Auschwitz es un pozo oscuro, una mancha de aceite que se va metiendo y se te acomoda allí, al costado. Una mancha que pesa, un núcleo mudo que va modificando levemente su forma para entrar cada vez un poco más, casi sin que te des cuenta, hasta que se instala en un lugar inaccesible, allí donde nunca la ves y siempre está.

Hugo Mujica, el enorme poeta y ensayista argentino, dice "Dios es la pregunta, la respuesta ya es el hombre". Con Auschwitz pasa algo similar, Auschwitz es una pregunta. Un "¿Cómo puede ser?" que no tiene respuesta, porque la respuesta lo minimiza, lo hace comprensible, lo limita. Y Auschwitz no tiene límites (o casi).

Es la negación de Dios, el reverso, la media dada vuelta, la contracara, la espalda. Si, la sombra. No está al nivel de Dios porque, finalmente, se refiere a él, pero casi.

Es lo que muestra lo que puede hacer la proyección de la propia oscuridad, lo que genera el enceguecimiento en la búsqueda del ideal.

Sin embargo, Auschwitz no es algo monstruoso (o sí, si quieren, pero ahí ya lo alejamos), es algo humano, profundamente humano. Todos tenemos nuestros pequeños Auschwitz cotidianos; tanto menos notorios, tanto menos escandalosos, tanto menos juzgados; todos tenemos nuestras pequeñas pero implacables manchas de aceite y las volcamos sobre los demás. Todos decimos "soy mejor que vos, no deberías existir" o "este rasgo o característica tuya no debería existir" o (y cuántas veces) "este rasgo o característica mía no debería existir". Sí, porque en nuestros Auschwitz interiores somos, a la vez, el nazi y el judío.

El impacto mudo que me produjo entrar a Auschwitz fue sólo perceptible en una parte pequeña, la conmoción no es algo que sucedió de golpe, es algo que va sucediendo, aún días después de haberme ido.

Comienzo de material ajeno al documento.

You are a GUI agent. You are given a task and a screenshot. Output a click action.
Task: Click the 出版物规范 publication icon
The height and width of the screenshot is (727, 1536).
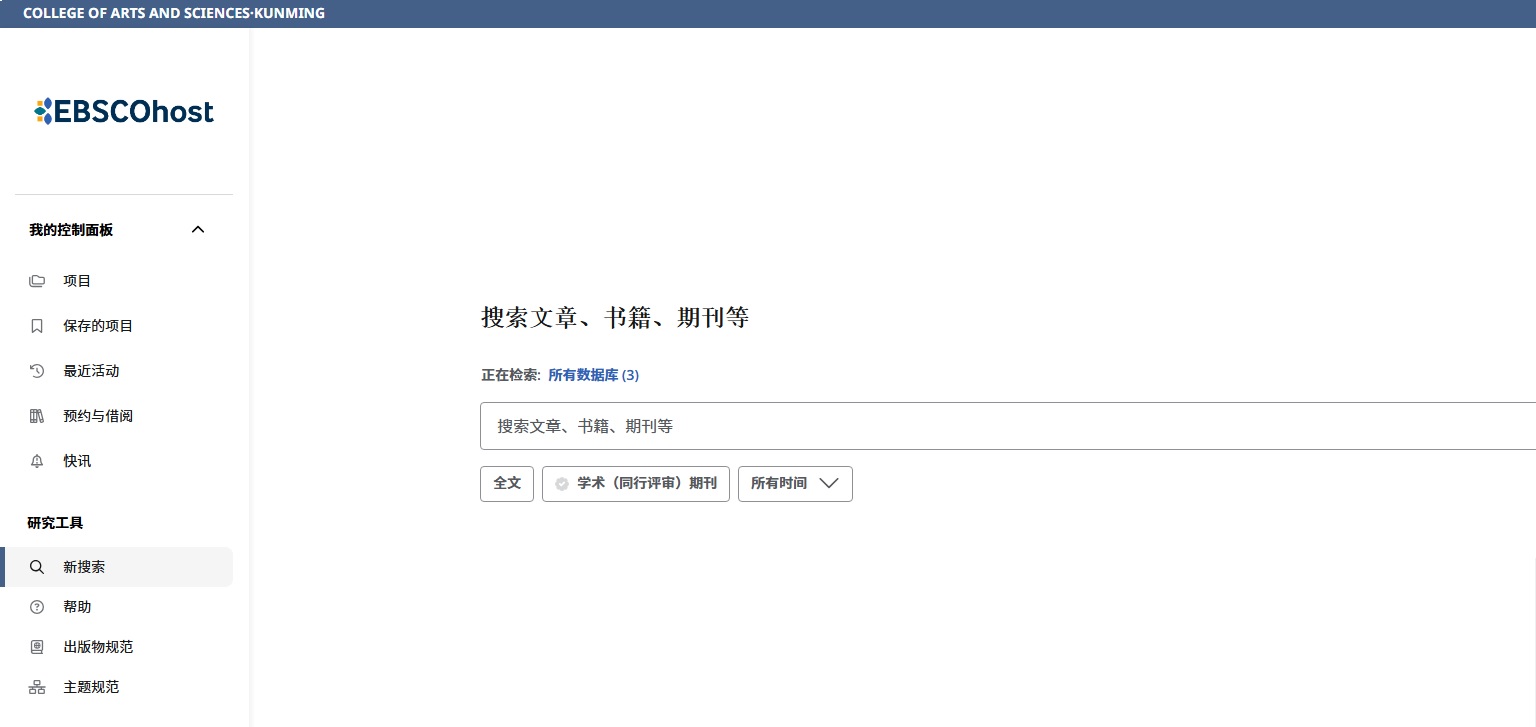37,647
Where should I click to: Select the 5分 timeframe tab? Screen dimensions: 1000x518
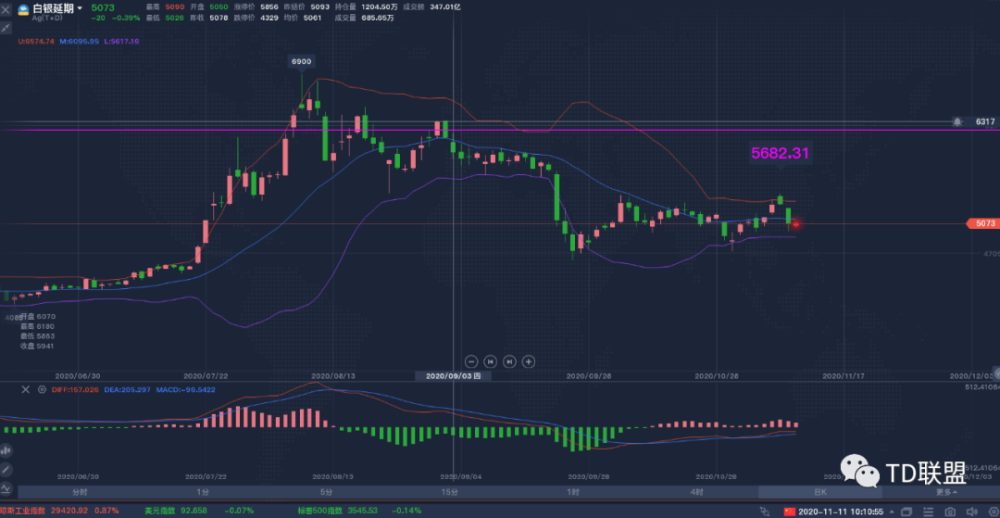(x=326, y=492)
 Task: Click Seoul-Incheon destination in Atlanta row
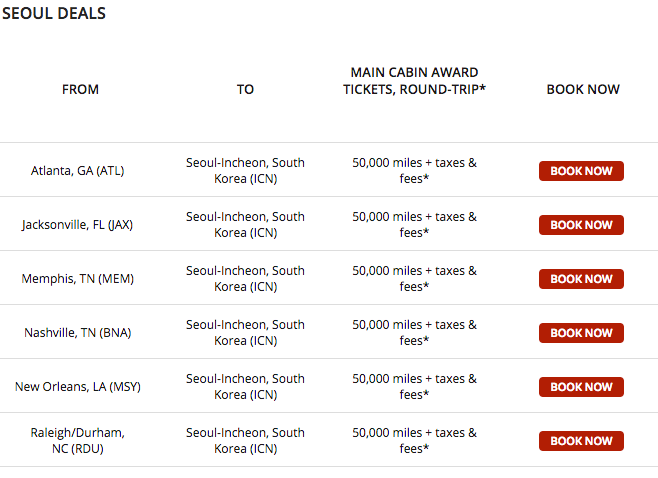coord(245,170)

Las camas cuchetas amontonadas, las letrinas impúdicas, los colchones infectos, las abismales celdas de castigo (una de las cuales sólo tiene espacio para un hombre de pie y en la que metían cuatro, las horcas)… y, por supuesto, los zapatos, las ollas y cacharros, las valijas con los nombres, el cabello que no termina nunca

Las historias

Las historias de las personas que allí estuvieron


Auschwitz es un pozo oscuro, una mancha de aceite que se va metiendo y se te acomoda allí, al costado.

Parece inabarcable. Y en realidad lo es (o casi)

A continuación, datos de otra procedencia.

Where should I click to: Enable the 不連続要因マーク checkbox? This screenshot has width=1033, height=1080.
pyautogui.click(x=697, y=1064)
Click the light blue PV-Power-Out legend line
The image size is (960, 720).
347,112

Sin embargo, después te llevan a Auschwitz-Birkenau y entonces te das cuenta de que hay un plus del infierno. Porque es lo mismo, es exactamente lo mismo, pero allí las barracas son de peor calidad aún, y las letrinas y las cuchetas y las celdas, y…

Y el descampado.

El descampado interminable

Y las vías del tren que llegaba.

Y, por supuesto, las cámaras de gas.


Fui a Auschwitz porque soy de descendencia judía, aunque no profeso la religión judía ni tampoco estoy demasiado de acuerdo con lo poco que conozco.

Fui a Auschwitz porque soy un ser humano y siempre me interesó (o, quizá, más que eso) intentar entender cómo el ser humano puede hacer algo así.

Fui a Auschwitz porque quizá presiento que, si algo de la comprensión de esos campos llegara a mí, también habría una luz de mi propia comprensión de mí mismo que se extendería un poco más.

Fui a Auschwitz buscando alguna respuesta y comprendí que algo de eso que busco está en la pregunta.

Luego de casi cuatro horas de estar en los campos comencé a caminar hacia la estación de Oswiecim, donde tomaría el tren que me devolvería a Cracovia.

El tren llegó, abrí la puerta, entré y casi que me desplomé en el asiento, entrando casi instantáneamente en un estado parecido al sueño, pero más; como una zona viscosa, breosa, espesa e interminable en la que, me di cuenta luego, había estado ya en muchos otros momentos de mi vida antes de Auschwitz.

Y en la que, algunas veces, sigo estando.